Stable global DNA methylation and hydroxymethylation and HMG-CoA reductase DNA hypermethylation in diet-induced NAFLD.
(A-B) Although the gene expression for Dnmt1 and Dnmt3a tended to decrease and decreased, respectively, the percent methyldeoxycytidine did not change between chow and HFHC group. (C) The relative 5hmdC concentrations also did not change. (D) Among the individual genes involved in the pathogenesis of NAFLD, Hmgcr was hypermethylated (p< 0.01) but there were no methylation changes for Fasn, Nfκb1, c-Jun, Bcl-2, and Caspase 3in HFHC group. Data are represented as mean ± SEM. Legend: B-cell lymphoma 2 (Bcl-2); DNA methyltransferase 1 and 3a (Dnmt 1 and Dnmt3a); fatty acid synthase (Fasn); 5-hydroxymethyl-2’-deoxycytidine (5hmdC); 3-hydroxy-3-methylglutaryl-coenzyme A reductase (HMG-CoA reductase, Hmgcr); nuclear factor of kappa light polypeptide gene enhancer in B-cells 1 (Nfkb1).
Fig 5.
Summary of changes in the methionine cycle, transsulfuration pathway and methyltransferase reactions in advance NAFLD.

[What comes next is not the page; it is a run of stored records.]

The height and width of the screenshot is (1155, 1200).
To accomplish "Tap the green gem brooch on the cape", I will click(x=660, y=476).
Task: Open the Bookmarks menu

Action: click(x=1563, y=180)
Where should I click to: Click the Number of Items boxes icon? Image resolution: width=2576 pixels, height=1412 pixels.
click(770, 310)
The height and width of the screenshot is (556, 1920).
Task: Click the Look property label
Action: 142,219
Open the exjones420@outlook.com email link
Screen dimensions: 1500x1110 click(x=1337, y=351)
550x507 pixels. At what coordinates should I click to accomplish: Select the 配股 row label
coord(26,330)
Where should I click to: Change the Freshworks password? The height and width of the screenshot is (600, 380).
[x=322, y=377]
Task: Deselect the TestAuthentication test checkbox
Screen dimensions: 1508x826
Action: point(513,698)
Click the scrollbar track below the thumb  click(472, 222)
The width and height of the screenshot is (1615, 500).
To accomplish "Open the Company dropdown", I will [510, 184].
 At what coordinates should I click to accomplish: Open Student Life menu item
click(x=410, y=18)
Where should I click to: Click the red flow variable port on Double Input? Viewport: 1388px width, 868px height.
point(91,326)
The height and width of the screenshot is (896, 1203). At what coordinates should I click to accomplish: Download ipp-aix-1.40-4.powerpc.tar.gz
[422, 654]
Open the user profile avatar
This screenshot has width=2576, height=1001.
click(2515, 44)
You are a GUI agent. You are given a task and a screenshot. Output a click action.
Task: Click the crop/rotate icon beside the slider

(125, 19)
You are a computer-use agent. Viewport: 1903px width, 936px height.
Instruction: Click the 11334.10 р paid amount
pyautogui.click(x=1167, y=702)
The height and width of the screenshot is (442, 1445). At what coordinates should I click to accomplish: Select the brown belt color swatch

HFHC diet for 52 weeks resulted in methionine depletion, excess homocysteine and aberrancy in transmethylation pathway. The decrease in the substrate serine impairs homocysteine remethylation and limits the ability to replete glutathione in the transsulfuration pathway. Legend: cystathionine β-synthase (CBS); dimethylglycine (DMG); γ-glutamylcysteine synthetase (GCS); glutathione (GSH); 3-hydroxy-3-methylglutaryl-coenzyme A reductase (HMGCR); methionine adenosyltransferase (MAT); phosphatidylcholine (PC); phosphatidylethanolamine (PE); protein arginine methytransferas 1 (PRMT1); s-adenosylmethionine (SAM); s-adenosylhomocysteine (SAH); s-adenosylhomocysteine hydrolase (SAHH).